EXTRACTED TEXT:
=== Section Start ===

Tuesday, November 26, 2013
Biofuels – Truth or Consequences
Proper evaluation of biofuels is long overdue. Many politicians are infatuated with ethanol and bio-diesel. They give little thought to the consequences. For the past 15 years or more, environmentalists have mesmerized these politicians with plaudits about secure, clean and cheap biofuels. It turns out most are unreliable, expensive and environmentally destructive. Moreover, even with the government’s outlandish subsidies and tax credits they are not cheap.
Environmental junkies shout out about the merits of ethanol usage. They seem to be unable to cope with the truth - biomass fuel sources produce large amounts of CO2. Let’s find out why. It takes 1.635 gallons of ethanol to equal the energy contained in one gallon of gasoline. One gallon of gasoline emits 19.56 pounds of CO2, while the equivalent amount of energy from ethanol emits 20.55 pounds. This being so, then, which pollutes the most and delivers less energy.
It is possible that some forms of biofuel will supplement our energy mix as petroleum resources deplete. Nevertheless, it is even more important to understand that larger and larger quantities biomass fuels processed from agricultural crops dramatically lower food crop production, thereby increasing food prices, and at the same time causing destruction of forests. As forests disappear and crop lands swell, land erosion will wrack havoc with the remaining crop lands as well as the land surface in general. Wouldn’t these agricultural crops help feed the populations of underdeveloped countries? Are the consequences apparent?
How about corn as a source for ethanol? Let’s not forget that it swallows huge government tax subsidies, raises food prices, and fails to decrease atmospheric CO2.
ExxonMobil Research labs report that an acre of corn yields 250 gallons of ethanol per annum. Dr. David Pimental, professor emeritus at Cornell University, a highly qualified agricultural expert, estimates 328 gallons per acre for corn ethanol yields. America’s annual average gasoline consumption is around 140 billion gallons, or 382 million gallons per day. How many square miles of agricultural lands must be planted in corn to satisfy domestic gasoline consumption for a year? Answer: 1.2 million square miles based on Dr. Pimental’s 328 gallons of ethanol per acre per annum. This happens to be about 30% of the total land and water area of the U.S. Problem - there are only 900,000 square miles of arable land. Using the ExxonMobil yields the land requirements would be even greater. By the way, how many corn crops can a farmer raise in one year? Commonsense tells you that corn can best be used as a food source.

=== Section End ===

PROBLEM 1:
Print the rows starting with the line that contains "Describe the element at coordinates (84, 150)" and going on through the last row, leaving out the pictures.
These rows have no connection to the biofuels post.

RECORDS TO USE:
=== Section Start ===

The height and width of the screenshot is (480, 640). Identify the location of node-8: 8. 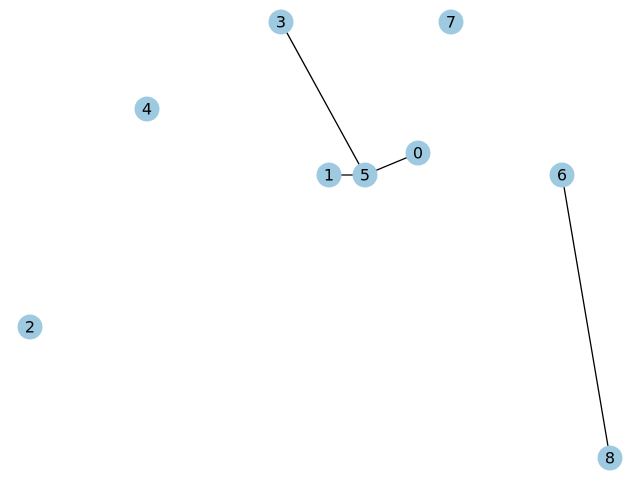
(610, 458).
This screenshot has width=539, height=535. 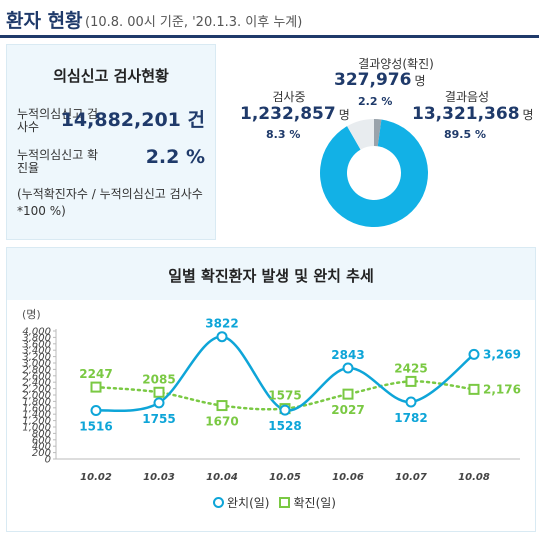 What do you see at coordinates (36, 364) in the screenshot?
I see `y-tick-label: 3,000` at bounding box center [36, 364].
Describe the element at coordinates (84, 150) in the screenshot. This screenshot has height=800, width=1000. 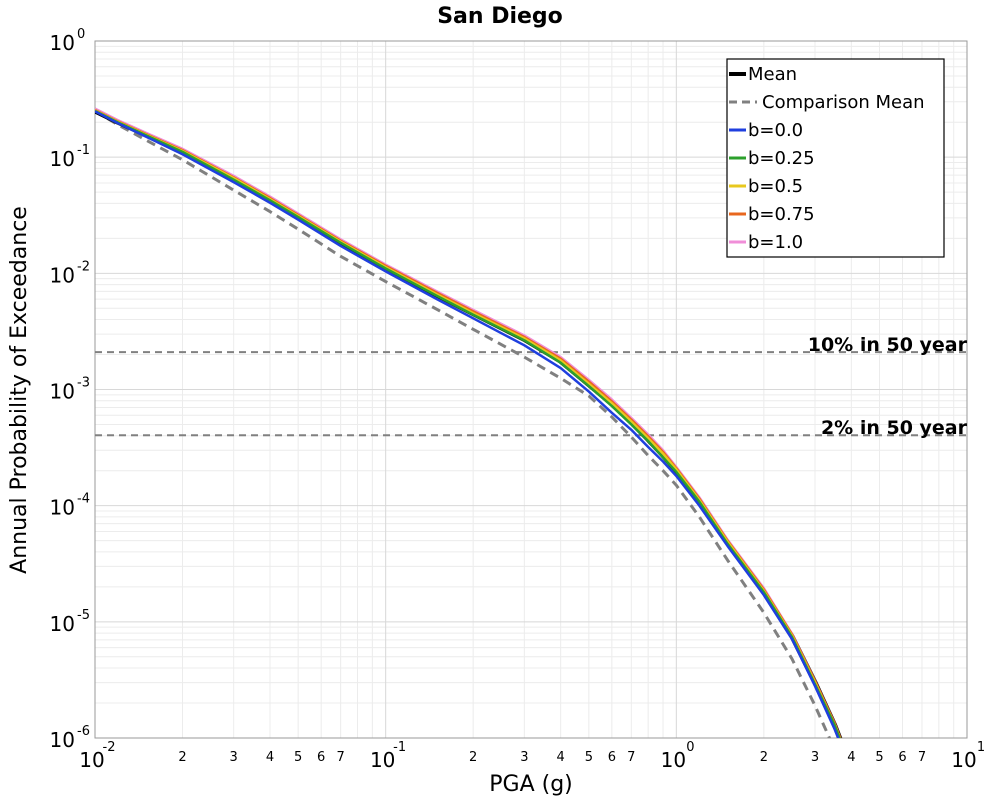
I see `y-tick-exponent: -1` at that location.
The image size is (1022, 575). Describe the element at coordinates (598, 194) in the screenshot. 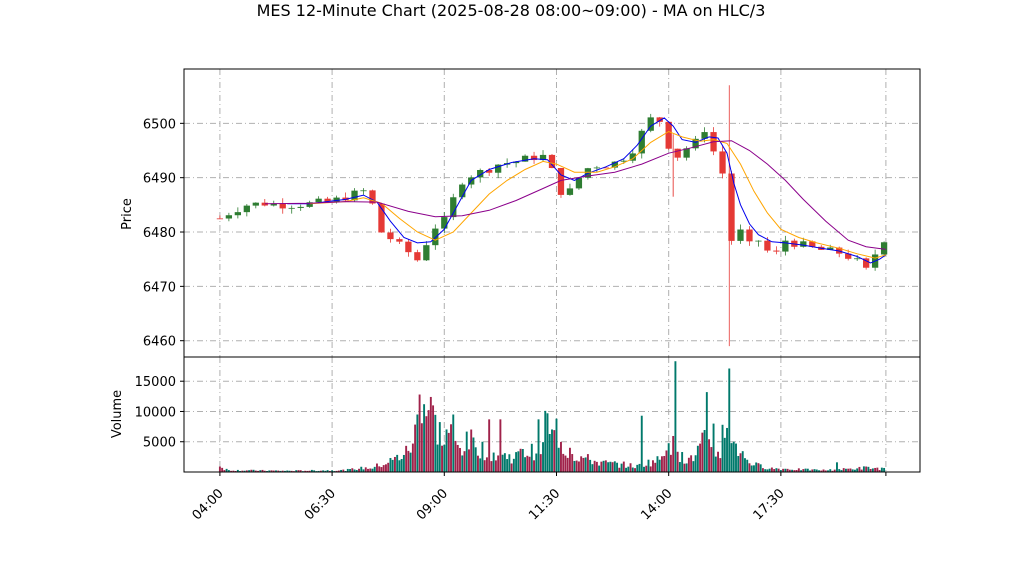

=== Section End ===

PROBLEM 2:
Translate this sentence from the biofuels post into Spanish: "Commonsense tells you that corn can best be used as a food source."

SOLUTION 1:
Describe the element at coordinates (84, 150) in the screenshot. This screenshot has height=800, width=1000. 
I see `y-tick-exponent: -1` at that location.
The image size is (1022, 575). Describe the element at coordinates (598, 194) in the screenshot. 

SOLUTION 2:
El sentido común te dice que el maíz puede aprovecharse mejor como fuente de alimento.